§ **Data excerpts**:
========================================================================

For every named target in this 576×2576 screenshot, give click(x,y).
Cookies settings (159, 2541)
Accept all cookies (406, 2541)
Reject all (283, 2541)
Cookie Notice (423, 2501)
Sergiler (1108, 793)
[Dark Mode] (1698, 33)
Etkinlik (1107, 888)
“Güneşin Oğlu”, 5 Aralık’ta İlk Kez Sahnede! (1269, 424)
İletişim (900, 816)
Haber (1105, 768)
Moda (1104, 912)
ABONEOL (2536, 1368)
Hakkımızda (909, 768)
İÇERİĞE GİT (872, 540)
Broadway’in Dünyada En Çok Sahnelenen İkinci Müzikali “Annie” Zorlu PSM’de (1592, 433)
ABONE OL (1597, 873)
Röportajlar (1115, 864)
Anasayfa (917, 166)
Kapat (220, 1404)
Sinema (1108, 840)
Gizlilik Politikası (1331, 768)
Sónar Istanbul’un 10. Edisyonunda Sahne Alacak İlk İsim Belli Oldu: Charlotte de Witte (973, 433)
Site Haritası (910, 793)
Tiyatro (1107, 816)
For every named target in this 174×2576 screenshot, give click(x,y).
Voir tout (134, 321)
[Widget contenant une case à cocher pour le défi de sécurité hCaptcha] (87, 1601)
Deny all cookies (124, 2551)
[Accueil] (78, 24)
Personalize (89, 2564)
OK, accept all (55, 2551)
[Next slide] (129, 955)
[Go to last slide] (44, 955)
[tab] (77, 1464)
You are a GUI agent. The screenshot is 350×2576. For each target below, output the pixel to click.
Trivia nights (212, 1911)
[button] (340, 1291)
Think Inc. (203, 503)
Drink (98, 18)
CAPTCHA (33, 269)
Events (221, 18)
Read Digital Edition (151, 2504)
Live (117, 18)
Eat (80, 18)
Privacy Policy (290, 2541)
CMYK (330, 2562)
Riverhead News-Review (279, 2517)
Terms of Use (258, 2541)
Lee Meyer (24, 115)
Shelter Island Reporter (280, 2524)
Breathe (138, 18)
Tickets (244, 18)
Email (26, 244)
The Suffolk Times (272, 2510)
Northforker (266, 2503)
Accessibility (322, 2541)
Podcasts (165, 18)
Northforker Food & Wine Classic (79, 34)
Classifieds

========================================================================

§ **Aim of the exercise**: In your answer, include only the lines above starting at the line that holds "Personalize (89, 2564)" and ending at the line that holds "Events (221, 18)", copied exactly.

§ **Output of the exercise**:
Personalize (89, 2564)
OK, accept all (55, 2551)
[Next slide] (129, 955)
[Go to last slide] (44, 955)
[tab] (77, 1464)
You are a GUI agent. The screenshot is 350×2576. For each target below, output the pixel to click.
Trivia nights (212, 1911)
[button] (340, 1291)
Think Inc. (203, 503)
Drink (98, 18)
CAPTCHA (33, 269)
Events (221, 18)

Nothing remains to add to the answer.